Ils sont deux ombres chinoises. La tente bouge un peu et grince en voilier à l'ancre sous le vent. Le grand homme écoute en silence le récit haché du petit. D'abord il ne dit rien. Ecoute. Et puis il saisit un pull qui traîne, lui enfile, fait signe : "Viens on va voir"!
Avec lui, on allait toujours voir.
Tous deux sortent, pieds nus. Le sable de la nuit, glacé, d'une douceur de soie.
Les oreilles de Pablo bourdonnent toujours de la grande rumeur du monstre marin mais son père est là, c'est déjà ça, il saura quoi faire, il mène la marche. Cependant le bruit est un peu moins fort, comme si leur avancée faisait reculer cet innommable invisible derrière le rempart des dunes.
Alors on monte le sentier, on gravit la pente. Anis frais. Iode salé.
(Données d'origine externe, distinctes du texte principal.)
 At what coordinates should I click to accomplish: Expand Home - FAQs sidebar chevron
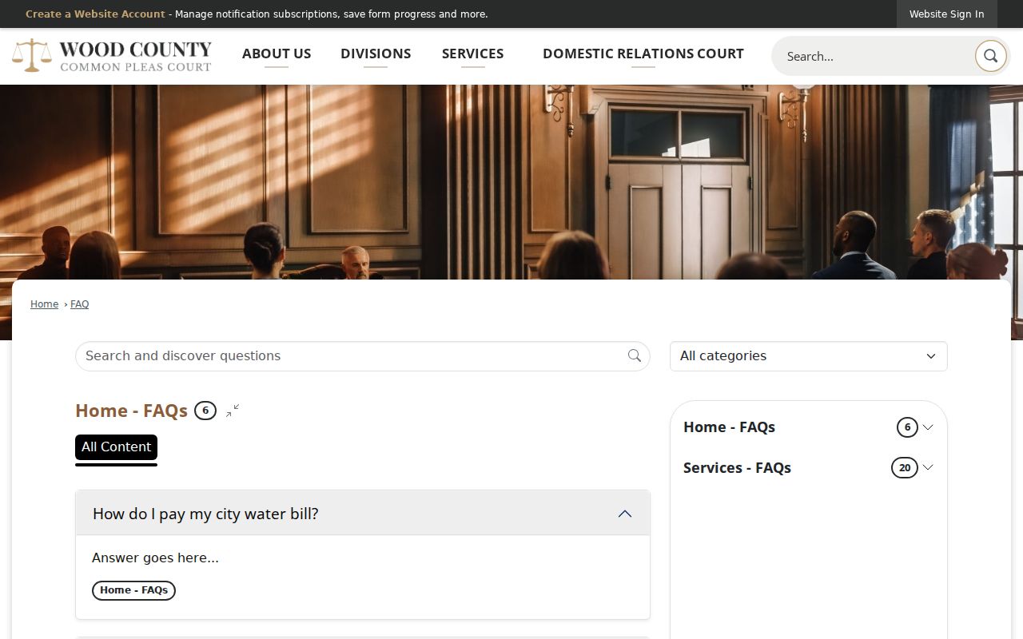tap(928, 427)
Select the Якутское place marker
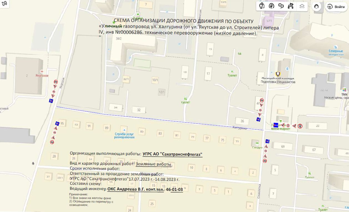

Et soudain ils sont sur la crête.
Et soudain il n'y a plus rien.
Pablo est sidéré.
Il se tient là-haut.
D'un coup la fureur s'est tue et le monstre est couché à ses pieds.
Loin. Si loin.
S'offre à sa vue, grand ouvert, l'immense éventail de l'océan, posé là bien à plat par quelque géante endormie derrière l'horizon. Pas de cataclysme. Juste une respiration. Qui passait vaste et sans commune mesure mais légère aussi dans son balancement entre silence et souffle. Et elle s'accordait, étrangement, au mouvement de la poitrine du garçon, au battement de son coeur, qui s'apaisait peu à peu.
Restait un murmure distant, une fraîcheur sur le visage, en douceur dans l'été. La longue ligne des eaux s'étirait, indifférente, toute à son tracé sans fin qui vous tournait le dos, quasiment, et partait sans rien dire, ni où, ni comment, ni pourquoi non plus. Et comment c'était possible, ce flot qui toujours s'éloignait et restait pourtant...
La beauté, sous la voûte nocturne, vrillait le coeur.
*
Le grand homme s'assit, cala le petit entre ses jambes, l'entoura de ses bras et le berça juste un peu.
Ils demeurèrent ainsi - deux ou trois siècles, au bas mot.